Nick bought a house in town and he started getting healthier and feeling better. He even began chopping his own wood. He had traveled to the monastery in Snowmass, where he found mentors who helped him with his life and editing his book on life planning, The Leap of Faith, the Dance of Change, co-authored by Sandy Fails, which is based on the writings of Thomas Merton, who, he tells, was a maverick priest. In his sojourn back to health and spirituality, Nick returned to the Catholic church, where he paired up with Frank Orazum, “He became my spiritual father,” and later, Nick became a Eucharistic minister at the church. “I had immersed myself in Crested Butte, volunteering to drive the senior van, getting to know all the seniors and all their stories. They became my family.” He volunteered for Adaptive Sports. “One of the most dramatic experiences was going up on the lift blindfolded,” he says.
Nick taught some classes in early childhood at Western State College (WSC, now Western Colorado University) and applied his consulting skills for various organizations. He was the consultant facilitator of the group who came up with a new mission statement for WSC.

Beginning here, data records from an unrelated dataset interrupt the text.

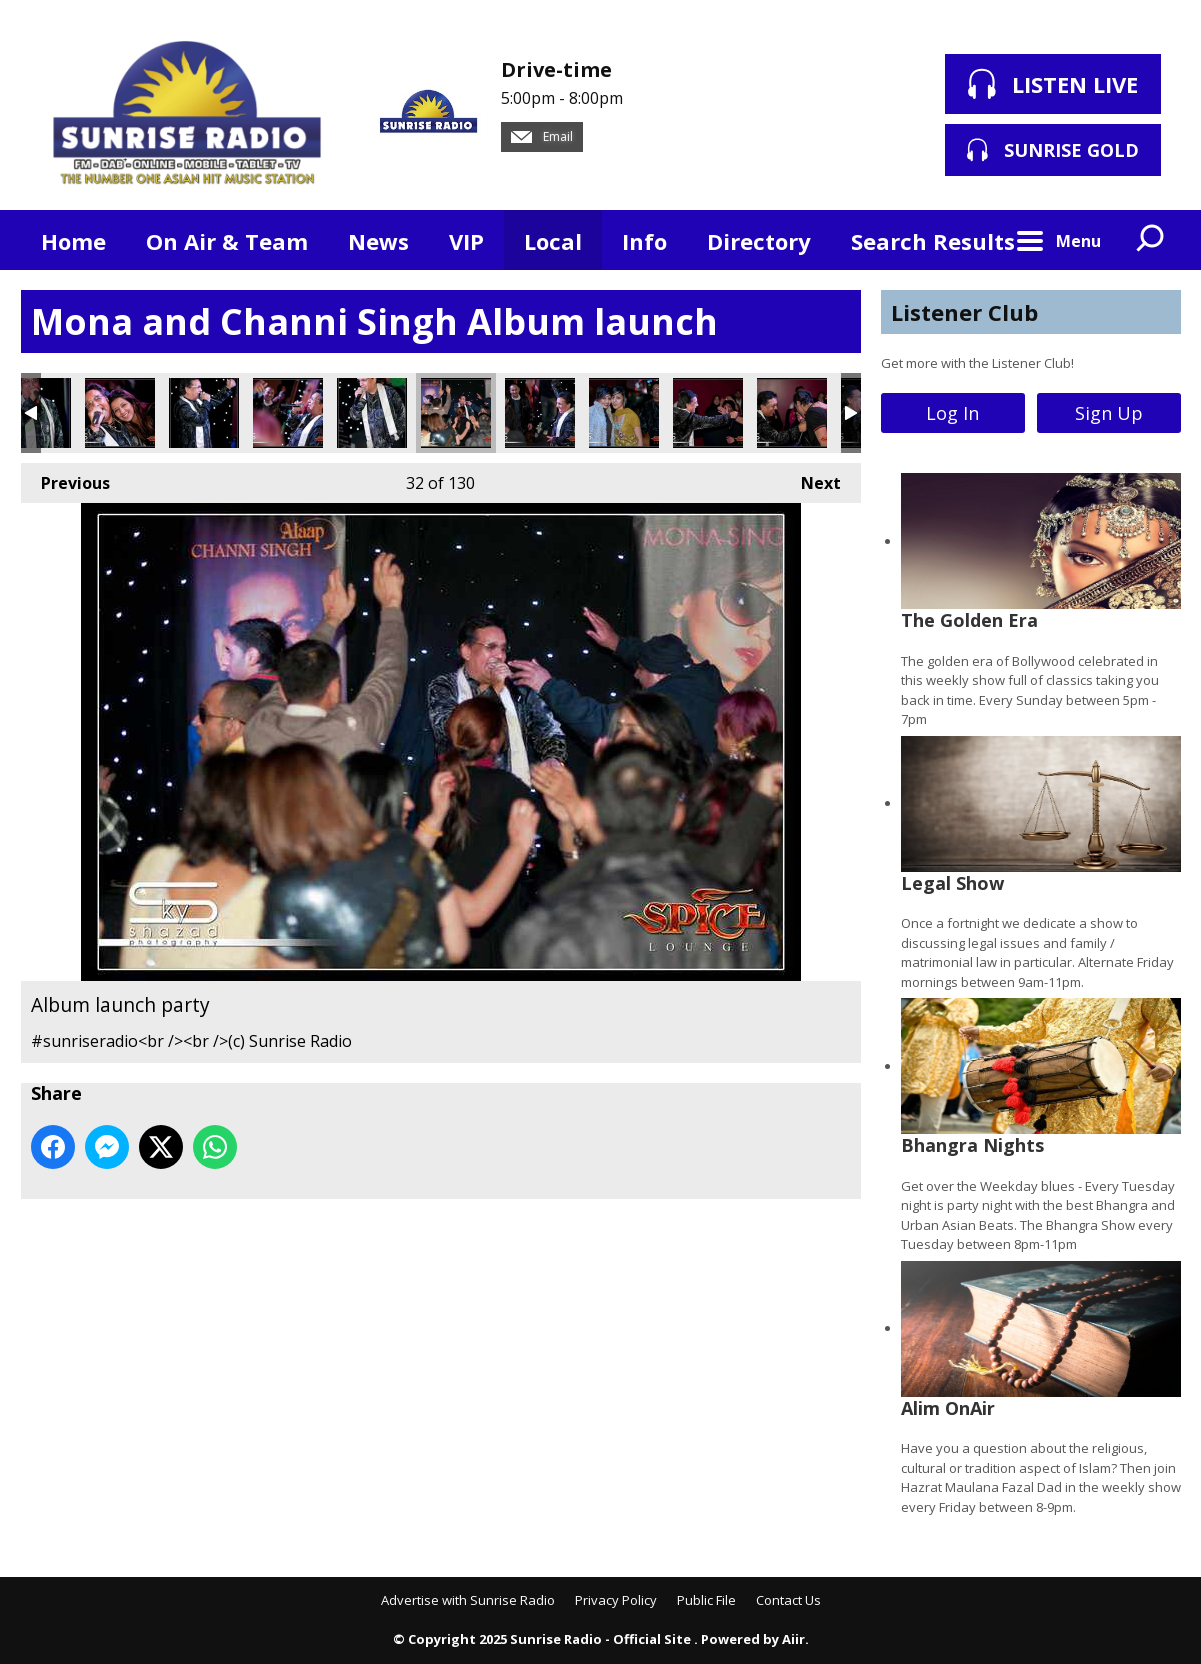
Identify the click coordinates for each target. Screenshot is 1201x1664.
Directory (759, 241)
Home (73, 241)
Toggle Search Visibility (1151, 240)
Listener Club (964, 312)
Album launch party (120, 413)
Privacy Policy (616, 1600)
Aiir (793, 1639)
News (378, 241)
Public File (706, 1600)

Around 1986, Nick tells, “Edward Callaway asked me to conduct a survey to look at whether it was viable to have a high school in CB, since the students were being bussed to Gunnison.” He hired Mike Miller help him do the survey, and instead of just presenting a report of the data to the school board, they decided to do a survey theater. “I would present the data against and Mike would present in favor of, like a court-like setting. It was an innovative way to present the data and they voted unanimously to build the school.”

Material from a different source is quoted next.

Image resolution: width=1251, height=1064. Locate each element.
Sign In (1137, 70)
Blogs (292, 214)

In 2009, Nick came up with a new idea to help locals in need. “I would bring coffee to the Mexican men sitting outside of Ace Hardware,” which led Jim Miller and Nick to design a program to help them get clothing and shoes. That was the birth of Saint Mary’s Garage, the unique “thrift shop” staffed by volunteers and where everything is free. “The new owners who bought the building on 6th Street, gave it to us to use. We had to clean it up a lot. It was a small closet, but it blossomed and the women’s group at the church took it on. Other congregations began volunteering and sending over clothes and it became part of the ethic and fabric of CB, of sharing and taking care of each other. We have so much there that we outsource the items to other communities, in Denver, Grand Junction and other parts of the world. We’ve had clothing taken to Pakistan and India,” he says.
Currently, Nick is working on his autobiography, and all of his publications can be downloaded for free from his website nicholasrayder.com. “Crested Butte is a beautiful place to be. It’s an important part of my life and it will always be. I have old friends and now new friends, all wonderful, incredible people.”
When asked what Crested Butte should do in this time of big changes, he says, “Embrace the newcomers, encourage them and show them of how to become part of the Crested Butte ethic of caring for our kids and helping each other. And I want to encourage people to just keep going.”